By current standards, the computer-generated effects of Sharknado 2 look cheap and fake, which was presumably the draw of the first film.

Foremost, the Sharknado itself – a localized, whirling waterspout of flailing, flopping sharks – appears to be the same CGI graphic stuck on a revolving loop and occasionally shifted to a different backdrop.

Every so often a man-eater breaks from the pack to devour some unlucky victim and the close-up shots do the story no favours. The mechanical shark of Steven Spielberg's Jaws looked more realistic and that movie came out in 1975.

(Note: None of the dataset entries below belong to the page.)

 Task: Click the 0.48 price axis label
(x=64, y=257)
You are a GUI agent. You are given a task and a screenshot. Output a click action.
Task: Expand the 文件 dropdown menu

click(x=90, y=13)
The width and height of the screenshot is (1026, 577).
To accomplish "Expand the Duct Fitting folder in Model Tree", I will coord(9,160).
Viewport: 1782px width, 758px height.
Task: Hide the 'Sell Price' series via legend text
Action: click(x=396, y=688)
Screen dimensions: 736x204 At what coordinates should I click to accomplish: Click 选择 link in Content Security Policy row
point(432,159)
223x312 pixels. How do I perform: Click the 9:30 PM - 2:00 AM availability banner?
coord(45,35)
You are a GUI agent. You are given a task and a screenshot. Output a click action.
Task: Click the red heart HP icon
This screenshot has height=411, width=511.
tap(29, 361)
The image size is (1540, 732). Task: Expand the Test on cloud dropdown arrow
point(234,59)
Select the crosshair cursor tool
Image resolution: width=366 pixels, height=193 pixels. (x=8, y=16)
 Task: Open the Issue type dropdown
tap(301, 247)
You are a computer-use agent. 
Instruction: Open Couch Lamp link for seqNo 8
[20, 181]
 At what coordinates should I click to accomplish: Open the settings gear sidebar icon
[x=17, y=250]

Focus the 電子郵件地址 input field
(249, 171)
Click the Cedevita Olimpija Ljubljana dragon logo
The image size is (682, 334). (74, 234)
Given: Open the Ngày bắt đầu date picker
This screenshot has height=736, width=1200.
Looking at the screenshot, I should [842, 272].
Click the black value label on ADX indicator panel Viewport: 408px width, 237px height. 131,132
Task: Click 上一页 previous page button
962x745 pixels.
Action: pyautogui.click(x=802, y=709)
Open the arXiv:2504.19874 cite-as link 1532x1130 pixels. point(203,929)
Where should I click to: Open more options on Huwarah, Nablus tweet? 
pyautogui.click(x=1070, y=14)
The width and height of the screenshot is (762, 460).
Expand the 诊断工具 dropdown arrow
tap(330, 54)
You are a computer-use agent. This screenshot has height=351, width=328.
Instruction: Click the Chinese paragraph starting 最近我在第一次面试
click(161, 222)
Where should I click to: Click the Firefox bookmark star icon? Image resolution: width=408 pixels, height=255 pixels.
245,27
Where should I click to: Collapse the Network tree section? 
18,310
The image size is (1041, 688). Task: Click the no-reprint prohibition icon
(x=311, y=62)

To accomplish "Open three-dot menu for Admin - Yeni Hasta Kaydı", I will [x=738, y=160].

At times, the low-rent effects are laughable. When the Sharknado decapitates the Statue of Liberty, the head rolls along the streets of New York, and even makes left and right turns, to chase a group of hapless humans.

The tech low-point of Sharknado 2: The moment when a tiny shark bursts through the chest of an actor portraying Toronto mayor Rob Ford midway through his press conference in support of New York Sharknado victims. (The Ford scene was filmed for Space and is not included in the U.S. broadcast version).

The arrival of Sharknado 3 is inevitable

It's not giving too much away to reveal Ziering's character is swallowed whole by a shark in Sharknado 2, yet survives intact to declare with manly bravado, "I've been eaten. I'm here to tell you it takes a lot more than that to bring a good man down."

The only question: With L.A. and New York already covered, where will Sharknado 3 take place? Dare we get our hopes up for a Canadian version?